Krizi incelerken lokal ya da genel bir yaklaşım sergilemek inceleyenin farklı tercihlerdeki gözlem ufkuna bağlı. Benim varmak istediğim yer de Yunanistan’dan biraz farklı olmakla beraber çok da uzak değil. Gün Kıbrıs Rum Kesimi (GKRK). Türkiye’nin devlet olarak tanımadığı ancak Avrupa Birliği (AB) içinde yer alan hatta gelecek ay itibariyle bölgeye başkanlık da edecek bir Avrupa devleti. Tragedyadan ironiye giden yolda GKRK önemli mesafe kat etmiş durumda. Piyasa oyuncuları tarafından bilinen bu gerçek şimdilerde ülkenin devlet başkanı tarafından da tarif edilmeye başlandı. Kısaca, ülkenin sürdürülemez bir yapıda olduğu ve aynen Yunanistan gibi yardım almanın vaktinin yaklaştığı anlaşılıyor. Henüz resmen adı konmadığı ve kriz zamanda fazla yol almadığı için bir tragedya değil ancak bu yolda sağlam adımlarla ilerliyor. İroni ise önümüzdeki dönem AB’ye başkanlık edecek ülkenin batık olmasında. ‘20. Yüzyılın en büyük medeniyet projesi olan AB’nin başı böyleyse…’ manşetlerini kısa zamanda göreceğimizi düşünüyorum. Aşağıdaki grafikte ülkenin artan bütçe açığı ve artmakta olan borcu görünüyor. Üstelik ekonomik daralmanın beklenenden sert ve bütçe açığının da daha büyük olacağı ülkenin merkez bankası başkanı tarafından açıklanmış durumda.

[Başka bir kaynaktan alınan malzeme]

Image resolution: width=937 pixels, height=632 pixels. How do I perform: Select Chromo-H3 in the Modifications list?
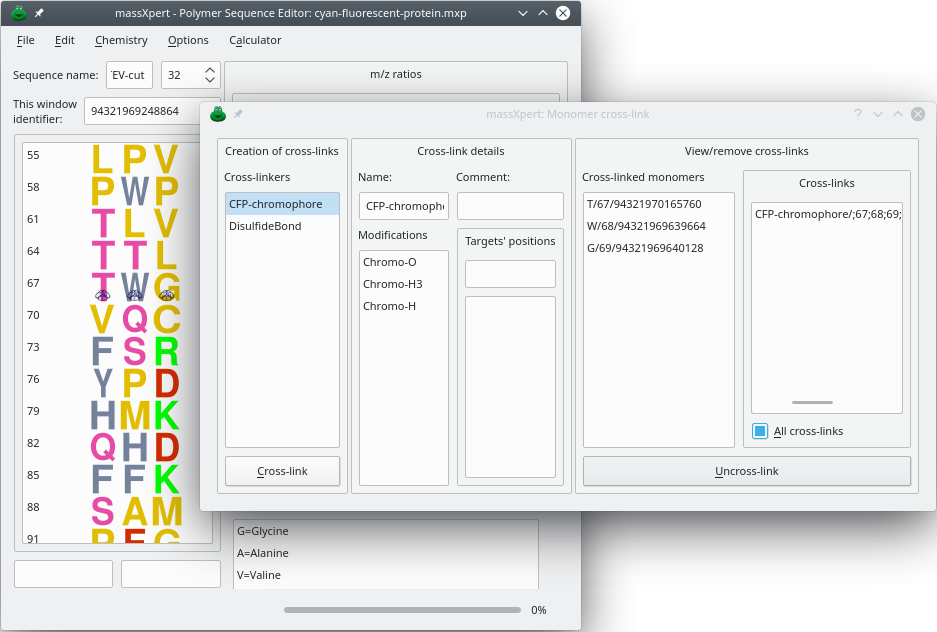tap(393, 284)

Yeri gelmişken başkanın adının Panicos olduğunu da aktarmadan geçemeyeceğim.

ERİME SÜRECİ

Avrupa’ya kabul edilen her merkezden uzak ülke gibi GKRK’nin de sorunları klasik. Verimsiz ve rekabetçi olmayan ekonomik kesimler ve onların ekonomi politikaları. Kamu kesimi için yararsız işletmeler ve aşırı istihdam. Diğer yandan da AB’nin suni ucuz borçlanma imkanlarından faydalanan hükümet ve hazine. Özel sektör içinse kısa vadede cennet vaat eden hizmet sektörü ve onun sürdürülemez yapısı. Ardından gelen hikaye ise bildik bir yolu takip ediyor : Fasit döngü. Ben nacizane, fasit döngüyü artan borçlar – düşen kar marjları – daha fazla artan borçlar – düşen vergiler – artan borçlar – yükselen faizler - kredi derecelendirme kuruluşlarının not indirimleri – yükselen faizler – düşen notlar – ekonomik yavaşlama – işten çıkarmalar – düşen kar marjları – artan borçlar – yükselen faizler … sarmalıyla ifade etmeye çalışıyorum. Bu çarkın son kurbanı da GKRK olmak üzere, ya da oldu denebilir. Tüm bu anlatılanların ardından geriye kalana da varlık fiyatları diyoruz. İşte son gelinen noktada geriye kalan GKRK Borsası FTSE 20 Endeksi.

PEKİ NE OLACAK ?

İş burada biraz karmaşıklaşıyor. Nedeni ise tarihsel ve güncel girift ilişkilerinden ötürü ülkenin Yunanistan bağı. Avrupa’da krizin iki formda karşımıza çıktığına şahit olduk. İlki kamu borcu, ikincisi ise bankacılık sistemi olarak hayat buldu. Örnek olarak İrlanda’da bankacılık varlıkları ülkenin milli hasılasını kat kat aşarken Yunanistan’da ise borçlar hasılanın birkaç katına çıktı. Portekiz gibi karma kriz yaşayan ve kurtarmaya sahne olan ülkemiz de mevcut. GKRK de Portekiz’i andıran bir örnek. Kamu borcu yüksek olmamasına karşın henüz banka kurtarmasına da gidilmemiş durumda. Meselenin ciddiyetini anlatmak için bu kadar düzyazıdan sonra biraz rakamlara bakmak gerekecek. Öncelikle şu :

Resimde görülen pasta ülkenin kamu borcunun dağılımını gösteriyor. Gayri Safi Milli Hasılanın yaklaşık 18 milyar Euro olduğunu belirterek başlayalım. Resimde ilgi çekici bir bölüm ‘Russian loan’ adı altında sembolize edilmiş. Bunun manası tam da anladığımız gibi Rusya’dan alınan borç anlamına geliyor. Bu borcun siyasi analizine konu dışı unsure olduğu gerekçesiyle girmeyeceğim. Yine de tahminen ülke tarafından geri çağrılmayacağını ya da tahsilatının hızlandırılmayacağını tahmin edebiliyoruz. Bu durumda geriye ödenmesi gereken % 80’lik bir bölüm kalıyor. Bu bölümün de parasal karşılığı 14.4 milyar Euro’ya denk geliyor. Ülkenin yüzde kaç borç yapılandıracağı belli değil. Henüz bu yönde alınmış bir karar da yok, çünkü ülkenin borç dinamikleri şimdilik sürdürülebilir durumda. Ancak, banka kurtarmaları kamunun sırtına kalırsa işler değişebilir. Devam edelim…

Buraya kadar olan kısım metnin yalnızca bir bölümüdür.